The University of Chicago

School of Social Service Administration Magazine

When Life Isn't Stable

There is no one picture of poverty. To have an annual income of, say, $22,000 for a family of three, a parent can hold a low-paying job steadily for a year. That same total, though, could be the result of a life-changing shock, like a divorce, or of a three-month period of unemployment after a job loss. Or it could be because a working parent holds a handful of part-time jobs scattered throughout the year. “Most surveys and studies would treat these different patterns as the same experience for families and children,” says SSA Assistant Professor Heather D. Hill. “But we know from prior studies that income can fluctuate a lot within a given year, particularly for low-income families. The question is whether those fluctuations have implications beyond the consequences of having low income.”

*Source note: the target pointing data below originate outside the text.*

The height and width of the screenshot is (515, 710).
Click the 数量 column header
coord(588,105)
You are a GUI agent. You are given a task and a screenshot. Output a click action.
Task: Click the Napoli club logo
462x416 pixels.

Hill’s research has included the impact of parental employment instability, but she now is working on a less-studied topic: How does income instability affect the well-being of children in the family? The first step was a paper that framed the conceptual framework in Child Development Perspectives, written in conjunction with Pamela Morris, a professor of applied psychology at New York University, and Lisa Gennetian, an economist with the National Bureau of Economic Research. The team is now working on several empirical papers using a nationally representative survey of income and program participation.

Although the work is ongoing, preliminary results show that income instability has increased since the 1970s, and that such instability is more than twice as common in low-income families than for wealthy ones. Greater family income instability for low-income families is associated with higher likelihood that adolescents will be suspended or expelled from school and lower likelihood that they will report being engaged with being in high school.

On November 15, 2013, EINet is hosting a research forum on Employment Instability and the Safety Net at the Gleacher Center in downtown Chicago to look at the capacity of safety net programs to protect families from employment instability and examine research on the issue. With speakers from a wide variety of institutions and academic disciplines, the event will be an opportunity to discuss the topics from the EINet cross-disciplinary perspective. “The safety net has long focused on providing for basic needs and encouraging employment,” Hill says. “But whether it helps buffer low-income families against the instability of low-wage work is not well understood. This conference is a step toward learning more about how employment instability affects participation in TANF, the EITC and other safety net programs.”